WHAT NEEDS TO BE DONE » Please filter the data below down to the lines holding the string "rating".
(Beginning of DATA FOR PROCESSING)
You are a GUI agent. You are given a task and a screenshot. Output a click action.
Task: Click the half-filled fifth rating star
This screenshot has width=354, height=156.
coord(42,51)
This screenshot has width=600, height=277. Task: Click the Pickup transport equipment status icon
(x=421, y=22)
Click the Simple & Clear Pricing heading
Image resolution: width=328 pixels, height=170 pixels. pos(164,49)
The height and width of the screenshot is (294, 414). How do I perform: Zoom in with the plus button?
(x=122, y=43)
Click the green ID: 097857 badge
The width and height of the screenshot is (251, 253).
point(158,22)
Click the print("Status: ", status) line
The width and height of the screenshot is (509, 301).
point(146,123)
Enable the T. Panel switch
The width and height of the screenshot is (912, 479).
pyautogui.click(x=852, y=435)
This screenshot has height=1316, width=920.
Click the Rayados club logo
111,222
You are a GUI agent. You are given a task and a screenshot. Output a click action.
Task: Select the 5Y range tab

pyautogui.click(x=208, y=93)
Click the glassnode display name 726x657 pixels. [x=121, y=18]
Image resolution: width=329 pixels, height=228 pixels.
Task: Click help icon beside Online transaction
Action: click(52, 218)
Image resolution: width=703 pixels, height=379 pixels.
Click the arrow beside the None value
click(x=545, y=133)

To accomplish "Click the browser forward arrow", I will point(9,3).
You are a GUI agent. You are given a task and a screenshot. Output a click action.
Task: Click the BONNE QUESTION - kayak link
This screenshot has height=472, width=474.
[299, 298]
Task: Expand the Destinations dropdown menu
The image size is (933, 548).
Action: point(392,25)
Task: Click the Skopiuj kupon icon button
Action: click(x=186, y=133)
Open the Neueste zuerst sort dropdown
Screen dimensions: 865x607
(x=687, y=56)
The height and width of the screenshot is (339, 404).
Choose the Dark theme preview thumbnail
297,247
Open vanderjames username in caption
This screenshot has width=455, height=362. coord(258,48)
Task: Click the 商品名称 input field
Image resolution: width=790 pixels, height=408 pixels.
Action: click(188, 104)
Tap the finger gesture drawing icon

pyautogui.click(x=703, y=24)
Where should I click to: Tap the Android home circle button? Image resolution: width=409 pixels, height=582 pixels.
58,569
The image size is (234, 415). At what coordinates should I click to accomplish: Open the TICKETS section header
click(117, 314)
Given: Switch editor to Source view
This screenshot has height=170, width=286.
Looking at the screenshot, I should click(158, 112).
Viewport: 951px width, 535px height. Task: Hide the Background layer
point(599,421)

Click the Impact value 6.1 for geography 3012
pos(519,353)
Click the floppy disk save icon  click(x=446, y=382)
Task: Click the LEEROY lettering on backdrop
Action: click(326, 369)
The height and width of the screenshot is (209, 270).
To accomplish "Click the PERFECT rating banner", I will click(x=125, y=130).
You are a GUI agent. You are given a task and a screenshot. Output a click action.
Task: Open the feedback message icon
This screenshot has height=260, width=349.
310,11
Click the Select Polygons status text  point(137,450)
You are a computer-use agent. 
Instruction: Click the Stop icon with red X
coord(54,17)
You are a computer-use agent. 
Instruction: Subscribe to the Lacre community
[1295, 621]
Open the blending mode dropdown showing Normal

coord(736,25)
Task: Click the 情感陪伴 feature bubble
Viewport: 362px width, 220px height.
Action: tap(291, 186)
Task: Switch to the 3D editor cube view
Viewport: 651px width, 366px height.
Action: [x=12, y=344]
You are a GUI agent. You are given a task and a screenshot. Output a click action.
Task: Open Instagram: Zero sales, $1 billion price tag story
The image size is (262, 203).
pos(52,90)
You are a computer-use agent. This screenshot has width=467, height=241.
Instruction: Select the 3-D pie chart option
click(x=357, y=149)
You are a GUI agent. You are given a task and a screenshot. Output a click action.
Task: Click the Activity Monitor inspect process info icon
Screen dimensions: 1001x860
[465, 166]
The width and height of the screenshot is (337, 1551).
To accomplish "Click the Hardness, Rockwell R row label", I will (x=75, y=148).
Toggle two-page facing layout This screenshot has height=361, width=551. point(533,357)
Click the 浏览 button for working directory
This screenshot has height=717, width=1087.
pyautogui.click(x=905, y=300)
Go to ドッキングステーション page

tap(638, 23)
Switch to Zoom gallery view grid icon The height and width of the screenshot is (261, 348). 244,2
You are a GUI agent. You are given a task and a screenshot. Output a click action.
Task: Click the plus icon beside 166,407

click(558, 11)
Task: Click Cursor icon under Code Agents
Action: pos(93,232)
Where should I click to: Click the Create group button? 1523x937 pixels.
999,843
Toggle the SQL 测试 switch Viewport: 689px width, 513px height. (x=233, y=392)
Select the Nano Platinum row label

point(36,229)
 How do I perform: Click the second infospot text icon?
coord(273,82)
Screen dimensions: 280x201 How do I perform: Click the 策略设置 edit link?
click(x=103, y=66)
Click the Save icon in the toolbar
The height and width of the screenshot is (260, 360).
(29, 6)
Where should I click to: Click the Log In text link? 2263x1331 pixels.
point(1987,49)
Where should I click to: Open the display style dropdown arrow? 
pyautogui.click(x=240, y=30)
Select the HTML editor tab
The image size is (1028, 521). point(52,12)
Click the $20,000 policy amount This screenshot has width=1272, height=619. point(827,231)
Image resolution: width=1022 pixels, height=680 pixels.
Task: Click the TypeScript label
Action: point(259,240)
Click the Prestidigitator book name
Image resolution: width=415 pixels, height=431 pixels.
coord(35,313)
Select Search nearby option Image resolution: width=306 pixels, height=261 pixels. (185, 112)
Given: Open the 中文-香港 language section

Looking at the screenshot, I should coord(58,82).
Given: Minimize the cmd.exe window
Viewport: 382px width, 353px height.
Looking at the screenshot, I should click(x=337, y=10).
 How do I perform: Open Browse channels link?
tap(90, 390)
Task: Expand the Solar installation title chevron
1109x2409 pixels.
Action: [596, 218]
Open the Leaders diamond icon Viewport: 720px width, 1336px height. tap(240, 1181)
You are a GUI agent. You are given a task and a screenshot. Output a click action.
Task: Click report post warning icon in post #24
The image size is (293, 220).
(End of DATA FOR PROCESSING)
SOLUTION TO THIS EXERCISE »
Task: Click the half-filled fifth rating star
To accomplish "Click the PERFECT rating banner", I will click(x=125, y=130).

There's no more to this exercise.